**Exercise aim:**
Copy, exactly as written, the lines that begin at the one containing "You are a GUI" and end at the one containing "Click the 建築確認済証". Skip any pictures in the data below.

**Material for this exercise:**
================================

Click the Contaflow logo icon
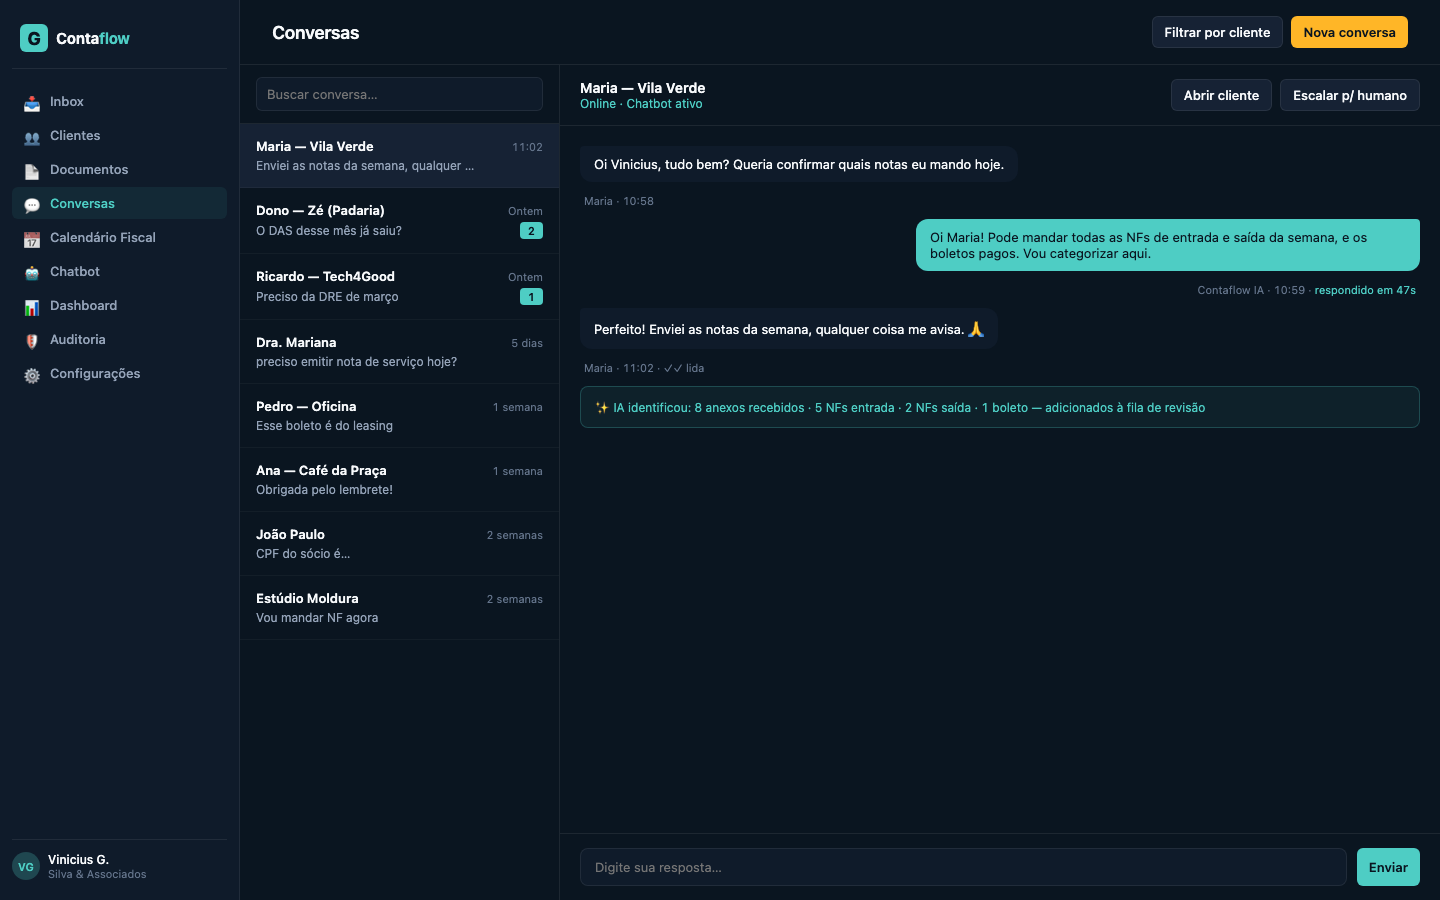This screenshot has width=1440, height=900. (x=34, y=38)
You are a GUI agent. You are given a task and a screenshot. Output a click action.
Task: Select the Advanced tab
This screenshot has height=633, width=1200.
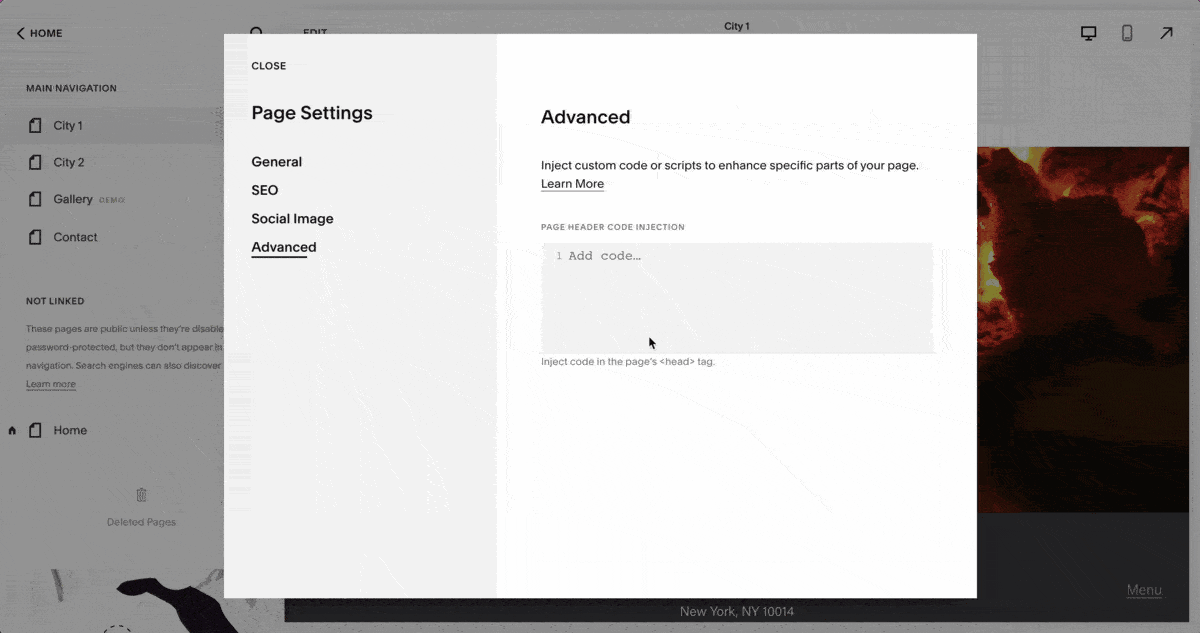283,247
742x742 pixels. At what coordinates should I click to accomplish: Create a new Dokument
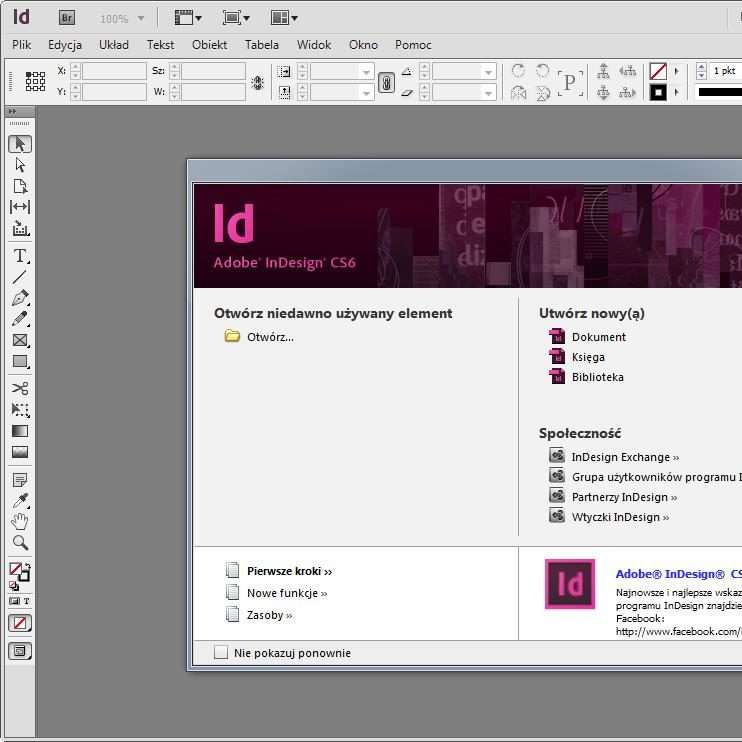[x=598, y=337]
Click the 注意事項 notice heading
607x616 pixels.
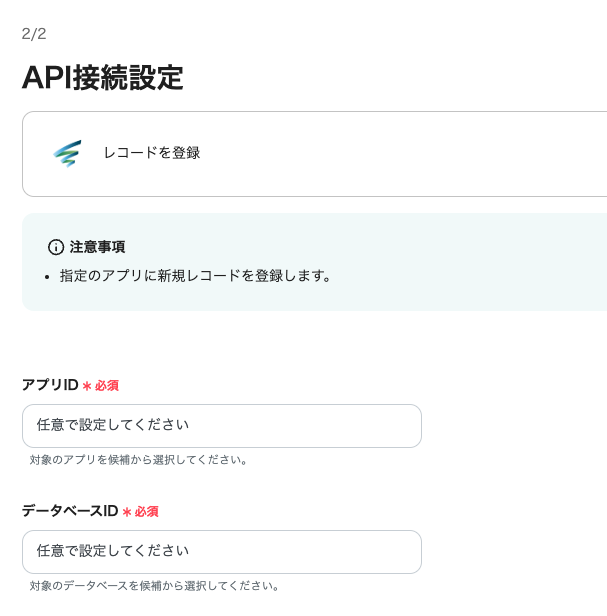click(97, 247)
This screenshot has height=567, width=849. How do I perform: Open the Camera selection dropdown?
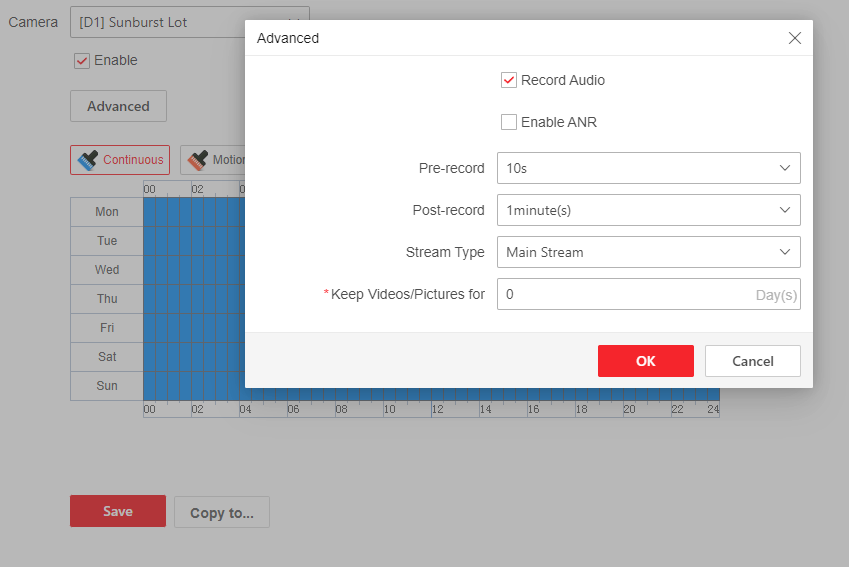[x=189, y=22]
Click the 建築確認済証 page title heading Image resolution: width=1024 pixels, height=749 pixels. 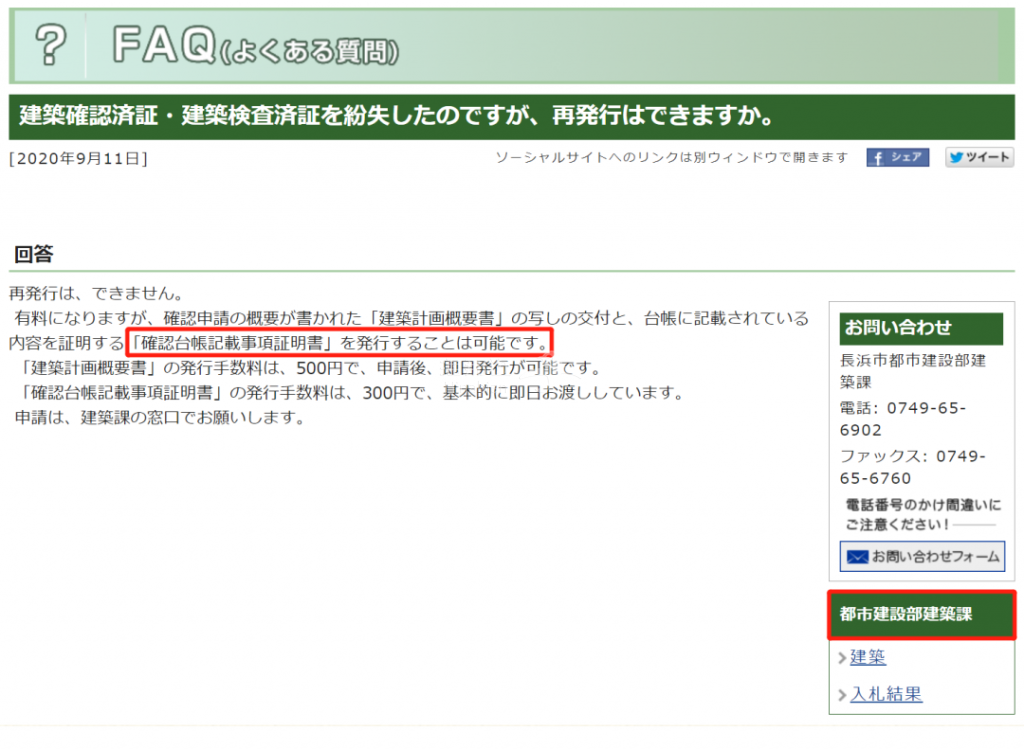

================================

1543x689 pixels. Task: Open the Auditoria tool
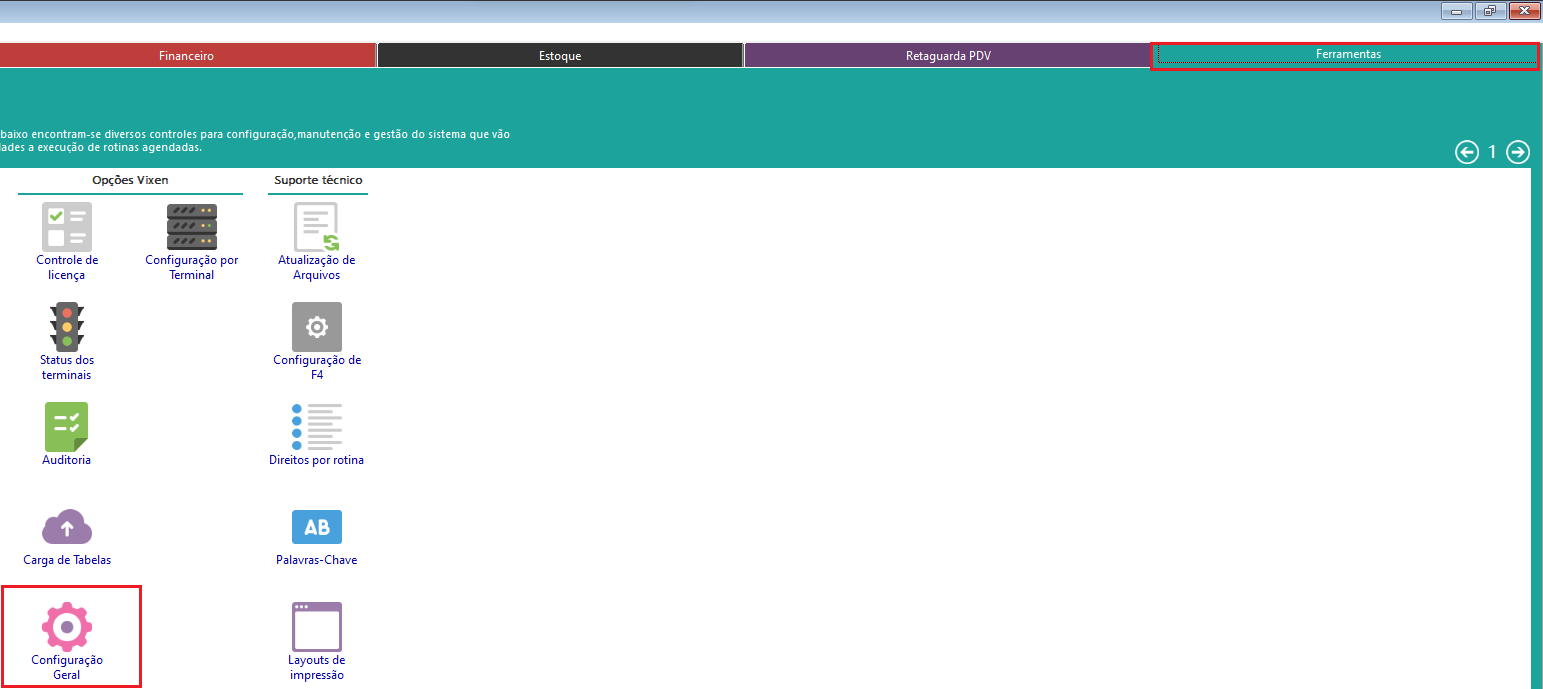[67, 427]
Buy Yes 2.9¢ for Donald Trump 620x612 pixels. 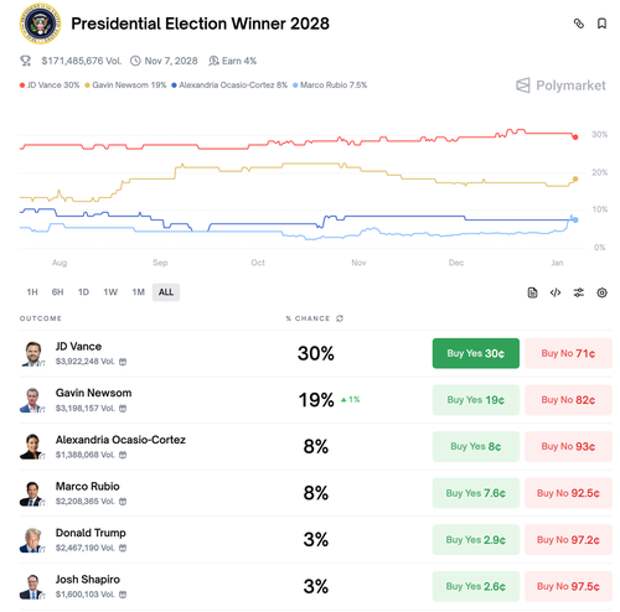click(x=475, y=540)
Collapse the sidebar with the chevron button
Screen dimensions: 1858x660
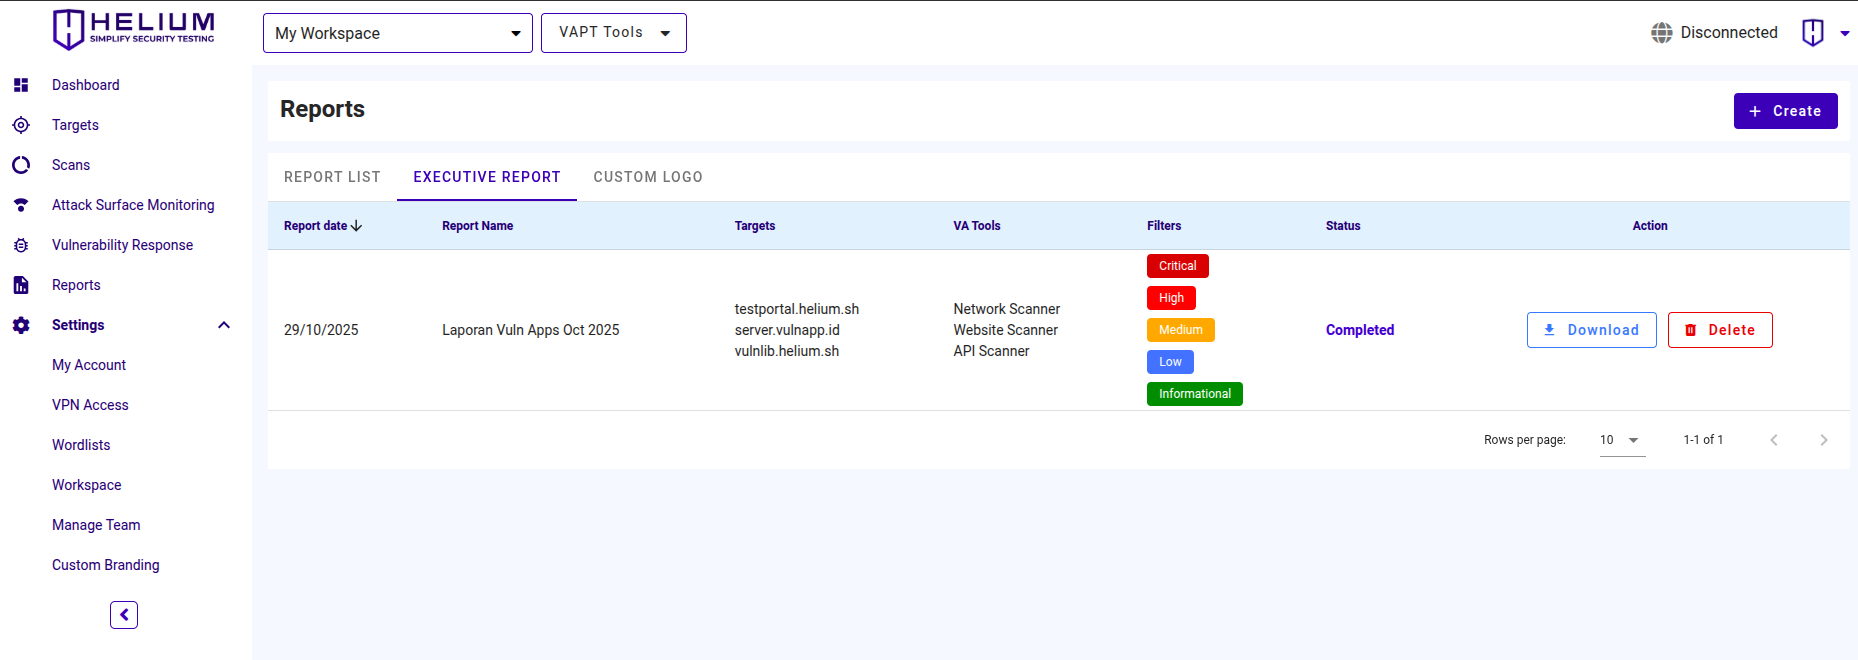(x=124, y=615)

================================

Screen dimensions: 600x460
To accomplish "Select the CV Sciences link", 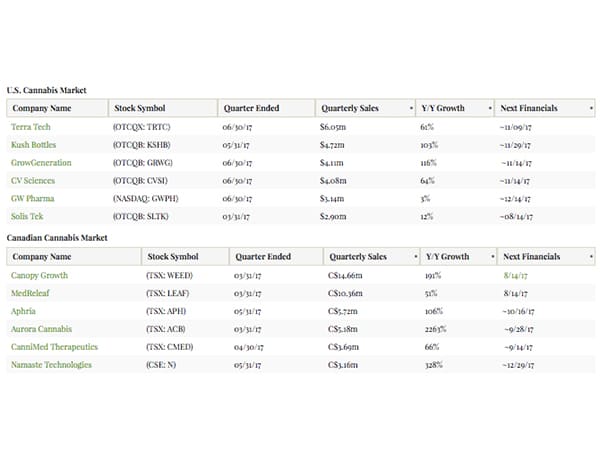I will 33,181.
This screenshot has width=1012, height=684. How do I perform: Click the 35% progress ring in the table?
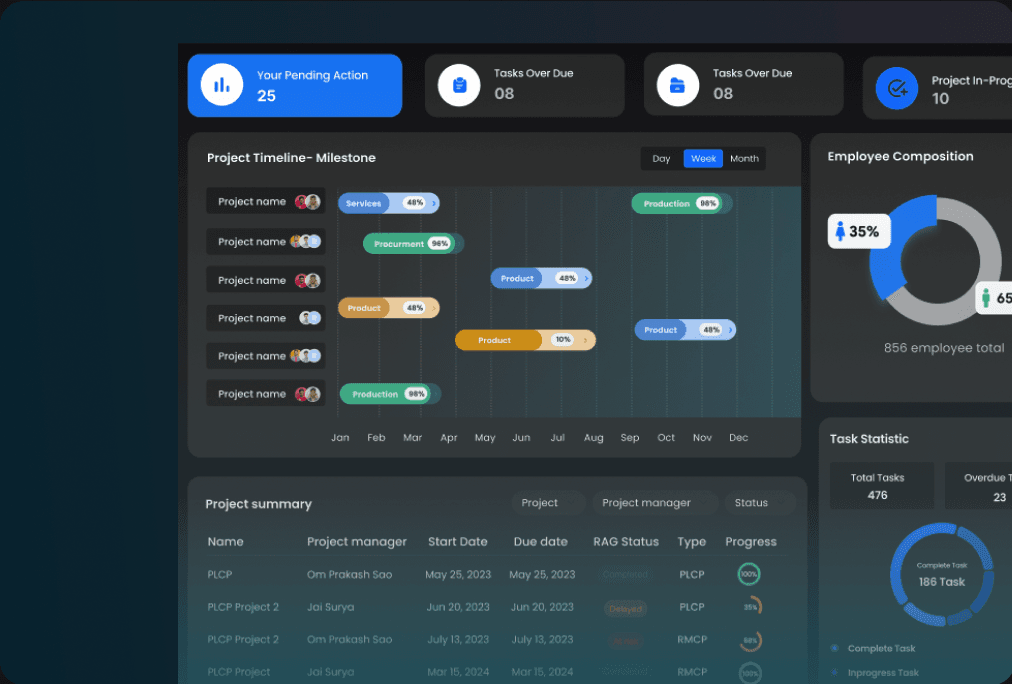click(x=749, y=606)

================================

**Answer to this task:**
You are a GUI agent. You are given a task and a screenshot. Output a click action.
Task: Select the Advanced tab
This screenshot has height=633, width=1200.
283,247
742x742 pixels. At what coordinates should I click to accomplish: Create a new Dokument
[x=598, y=337]
Click the 注意事項 notice heading
607x616 pixels.
click(97, 247)
This screenshot has height=567, width=849. How do I perform: Open the Camera selection dropdown?
[x=189, y=22]
Click the 建築確認済証 page title heading Image resolution: width=1024 pixels, height=749 pixels. 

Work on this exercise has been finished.